Stored data entries

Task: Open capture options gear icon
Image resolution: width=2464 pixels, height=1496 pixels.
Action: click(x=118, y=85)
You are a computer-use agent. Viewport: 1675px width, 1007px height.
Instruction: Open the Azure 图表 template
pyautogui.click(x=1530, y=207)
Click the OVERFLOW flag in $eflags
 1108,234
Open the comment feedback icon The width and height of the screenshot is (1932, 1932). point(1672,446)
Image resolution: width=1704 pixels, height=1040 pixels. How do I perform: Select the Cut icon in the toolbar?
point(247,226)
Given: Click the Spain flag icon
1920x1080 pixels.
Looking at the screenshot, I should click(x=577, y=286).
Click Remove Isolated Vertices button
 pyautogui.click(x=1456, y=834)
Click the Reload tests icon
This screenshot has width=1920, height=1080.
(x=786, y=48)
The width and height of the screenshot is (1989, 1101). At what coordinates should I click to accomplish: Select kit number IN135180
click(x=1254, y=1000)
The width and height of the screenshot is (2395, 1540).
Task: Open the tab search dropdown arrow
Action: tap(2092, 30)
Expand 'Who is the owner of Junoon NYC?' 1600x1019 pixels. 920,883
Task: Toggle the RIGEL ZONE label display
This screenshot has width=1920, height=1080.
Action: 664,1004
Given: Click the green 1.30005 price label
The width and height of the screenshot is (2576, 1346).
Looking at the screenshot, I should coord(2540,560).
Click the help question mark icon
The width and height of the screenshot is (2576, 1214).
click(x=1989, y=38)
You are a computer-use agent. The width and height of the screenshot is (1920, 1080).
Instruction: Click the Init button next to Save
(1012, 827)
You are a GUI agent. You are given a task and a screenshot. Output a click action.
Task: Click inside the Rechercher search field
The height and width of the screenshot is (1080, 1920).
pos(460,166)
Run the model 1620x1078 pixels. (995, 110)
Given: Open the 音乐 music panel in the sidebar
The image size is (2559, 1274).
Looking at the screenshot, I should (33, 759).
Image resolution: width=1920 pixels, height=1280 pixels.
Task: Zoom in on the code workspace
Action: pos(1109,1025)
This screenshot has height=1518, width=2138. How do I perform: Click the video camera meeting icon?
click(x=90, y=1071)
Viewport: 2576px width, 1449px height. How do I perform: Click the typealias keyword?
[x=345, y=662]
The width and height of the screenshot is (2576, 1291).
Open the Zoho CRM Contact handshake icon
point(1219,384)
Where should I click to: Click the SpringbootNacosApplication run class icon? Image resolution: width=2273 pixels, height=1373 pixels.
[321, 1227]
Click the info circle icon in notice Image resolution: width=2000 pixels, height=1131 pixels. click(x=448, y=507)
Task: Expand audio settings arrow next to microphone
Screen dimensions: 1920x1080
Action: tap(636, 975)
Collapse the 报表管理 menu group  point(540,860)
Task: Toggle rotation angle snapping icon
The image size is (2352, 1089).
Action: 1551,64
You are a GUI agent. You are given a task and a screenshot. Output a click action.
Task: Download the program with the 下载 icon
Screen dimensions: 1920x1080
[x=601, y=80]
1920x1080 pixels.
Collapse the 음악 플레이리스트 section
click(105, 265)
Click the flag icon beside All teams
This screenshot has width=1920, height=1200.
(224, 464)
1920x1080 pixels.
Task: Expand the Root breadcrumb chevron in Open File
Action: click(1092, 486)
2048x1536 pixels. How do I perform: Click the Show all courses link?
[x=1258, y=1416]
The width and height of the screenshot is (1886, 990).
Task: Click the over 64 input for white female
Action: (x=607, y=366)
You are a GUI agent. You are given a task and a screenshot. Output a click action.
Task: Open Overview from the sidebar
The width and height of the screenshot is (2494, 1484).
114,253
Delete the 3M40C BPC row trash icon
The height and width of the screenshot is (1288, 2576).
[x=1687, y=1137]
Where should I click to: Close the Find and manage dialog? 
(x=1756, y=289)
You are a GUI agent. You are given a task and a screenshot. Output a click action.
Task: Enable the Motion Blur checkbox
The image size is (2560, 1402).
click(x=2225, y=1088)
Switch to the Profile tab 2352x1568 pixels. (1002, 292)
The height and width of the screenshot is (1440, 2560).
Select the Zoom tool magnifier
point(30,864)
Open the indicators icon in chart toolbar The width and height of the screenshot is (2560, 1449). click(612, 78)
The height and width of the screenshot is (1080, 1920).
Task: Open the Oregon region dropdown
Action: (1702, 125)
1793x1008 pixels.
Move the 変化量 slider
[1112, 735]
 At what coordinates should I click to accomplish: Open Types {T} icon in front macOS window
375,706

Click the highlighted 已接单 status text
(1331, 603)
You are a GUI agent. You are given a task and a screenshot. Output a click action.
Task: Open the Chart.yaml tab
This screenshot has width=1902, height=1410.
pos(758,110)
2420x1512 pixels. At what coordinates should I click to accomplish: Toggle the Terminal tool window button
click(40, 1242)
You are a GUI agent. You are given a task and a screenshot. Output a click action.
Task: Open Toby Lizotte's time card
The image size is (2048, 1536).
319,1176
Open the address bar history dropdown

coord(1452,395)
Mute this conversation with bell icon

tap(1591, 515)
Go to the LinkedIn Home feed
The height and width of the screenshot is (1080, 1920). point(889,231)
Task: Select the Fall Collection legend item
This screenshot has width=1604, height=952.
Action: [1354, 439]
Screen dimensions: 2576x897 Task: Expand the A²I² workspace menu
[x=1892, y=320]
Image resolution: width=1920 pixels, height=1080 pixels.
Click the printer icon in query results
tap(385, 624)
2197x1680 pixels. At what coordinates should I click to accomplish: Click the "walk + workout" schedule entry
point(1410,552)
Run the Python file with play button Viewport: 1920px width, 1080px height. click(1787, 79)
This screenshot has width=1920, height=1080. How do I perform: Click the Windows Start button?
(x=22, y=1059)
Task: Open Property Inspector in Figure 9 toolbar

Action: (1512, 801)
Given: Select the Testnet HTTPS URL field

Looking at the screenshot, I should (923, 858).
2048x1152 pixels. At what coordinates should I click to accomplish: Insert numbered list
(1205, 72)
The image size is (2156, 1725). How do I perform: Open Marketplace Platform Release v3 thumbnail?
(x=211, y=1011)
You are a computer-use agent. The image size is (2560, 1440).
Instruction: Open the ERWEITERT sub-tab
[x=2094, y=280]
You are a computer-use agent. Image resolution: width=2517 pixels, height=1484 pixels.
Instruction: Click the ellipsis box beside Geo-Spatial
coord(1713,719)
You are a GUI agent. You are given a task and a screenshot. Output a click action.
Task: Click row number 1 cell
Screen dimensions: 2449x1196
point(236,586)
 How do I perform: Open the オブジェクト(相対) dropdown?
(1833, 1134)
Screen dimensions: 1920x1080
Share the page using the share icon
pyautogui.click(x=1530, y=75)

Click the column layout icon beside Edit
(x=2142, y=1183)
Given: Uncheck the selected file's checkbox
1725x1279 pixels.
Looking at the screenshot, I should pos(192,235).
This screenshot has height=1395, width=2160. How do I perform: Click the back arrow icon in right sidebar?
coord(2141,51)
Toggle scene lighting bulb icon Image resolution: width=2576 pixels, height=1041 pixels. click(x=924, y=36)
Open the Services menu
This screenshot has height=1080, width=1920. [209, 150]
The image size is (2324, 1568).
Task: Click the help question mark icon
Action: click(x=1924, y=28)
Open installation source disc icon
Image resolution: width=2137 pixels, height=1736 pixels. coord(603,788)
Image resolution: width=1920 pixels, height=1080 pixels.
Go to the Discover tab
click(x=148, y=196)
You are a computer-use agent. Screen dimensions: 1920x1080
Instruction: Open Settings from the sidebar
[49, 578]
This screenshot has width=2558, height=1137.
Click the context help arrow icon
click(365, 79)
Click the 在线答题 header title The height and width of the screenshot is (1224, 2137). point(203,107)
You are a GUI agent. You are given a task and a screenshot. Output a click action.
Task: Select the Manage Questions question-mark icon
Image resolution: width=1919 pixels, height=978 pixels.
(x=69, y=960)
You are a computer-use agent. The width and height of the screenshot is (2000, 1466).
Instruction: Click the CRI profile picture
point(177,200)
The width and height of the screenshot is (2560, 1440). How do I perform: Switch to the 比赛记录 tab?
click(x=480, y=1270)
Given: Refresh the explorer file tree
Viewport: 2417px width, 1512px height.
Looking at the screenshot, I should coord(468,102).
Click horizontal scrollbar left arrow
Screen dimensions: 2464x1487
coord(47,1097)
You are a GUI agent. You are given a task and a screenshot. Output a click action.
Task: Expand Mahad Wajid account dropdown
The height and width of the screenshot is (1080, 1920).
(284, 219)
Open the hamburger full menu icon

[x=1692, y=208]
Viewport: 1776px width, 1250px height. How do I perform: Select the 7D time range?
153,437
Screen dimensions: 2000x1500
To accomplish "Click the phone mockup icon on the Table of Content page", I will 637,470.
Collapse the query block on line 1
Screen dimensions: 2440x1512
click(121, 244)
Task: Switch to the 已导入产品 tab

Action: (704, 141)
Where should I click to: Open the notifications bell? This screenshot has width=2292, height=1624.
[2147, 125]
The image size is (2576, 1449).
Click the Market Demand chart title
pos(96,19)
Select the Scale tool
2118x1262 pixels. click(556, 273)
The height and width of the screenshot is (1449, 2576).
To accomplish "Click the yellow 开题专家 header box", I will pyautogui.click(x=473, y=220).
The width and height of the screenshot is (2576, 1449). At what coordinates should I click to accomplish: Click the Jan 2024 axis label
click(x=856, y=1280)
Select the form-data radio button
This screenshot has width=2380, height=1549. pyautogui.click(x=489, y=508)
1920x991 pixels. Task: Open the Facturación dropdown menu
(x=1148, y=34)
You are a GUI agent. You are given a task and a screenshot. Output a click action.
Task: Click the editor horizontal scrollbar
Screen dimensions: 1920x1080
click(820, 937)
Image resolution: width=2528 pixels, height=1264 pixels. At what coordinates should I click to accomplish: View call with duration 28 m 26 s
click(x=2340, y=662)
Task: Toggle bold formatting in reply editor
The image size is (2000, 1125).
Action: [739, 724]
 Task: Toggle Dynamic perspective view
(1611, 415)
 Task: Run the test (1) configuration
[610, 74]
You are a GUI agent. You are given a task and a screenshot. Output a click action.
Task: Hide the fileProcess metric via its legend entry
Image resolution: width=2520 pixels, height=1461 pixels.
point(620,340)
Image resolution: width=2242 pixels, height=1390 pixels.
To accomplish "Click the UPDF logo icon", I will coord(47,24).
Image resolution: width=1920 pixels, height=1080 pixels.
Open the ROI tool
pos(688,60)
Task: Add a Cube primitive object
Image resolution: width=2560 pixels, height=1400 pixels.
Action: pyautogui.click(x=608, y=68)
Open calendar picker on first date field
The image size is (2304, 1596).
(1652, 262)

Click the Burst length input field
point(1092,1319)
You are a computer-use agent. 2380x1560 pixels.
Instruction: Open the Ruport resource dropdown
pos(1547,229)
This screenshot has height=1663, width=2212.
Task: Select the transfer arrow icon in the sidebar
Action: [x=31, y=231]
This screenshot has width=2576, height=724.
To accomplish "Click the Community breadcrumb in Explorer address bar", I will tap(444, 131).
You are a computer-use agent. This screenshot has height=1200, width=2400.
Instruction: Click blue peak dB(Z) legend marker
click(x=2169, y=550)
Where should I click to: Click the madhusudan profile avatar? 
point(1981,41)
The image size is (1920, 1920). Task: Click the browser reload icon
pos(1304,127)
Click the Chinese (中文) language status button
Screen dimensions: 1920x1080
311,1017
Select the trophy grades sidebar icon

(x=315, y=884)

> _Task item_: Out of the data above, return each line where the word "horizontal" can be found.

> _Output of the exercise_:
Click horizontal scrollbar left arrow
Task: Click the editor horizontal scrollbar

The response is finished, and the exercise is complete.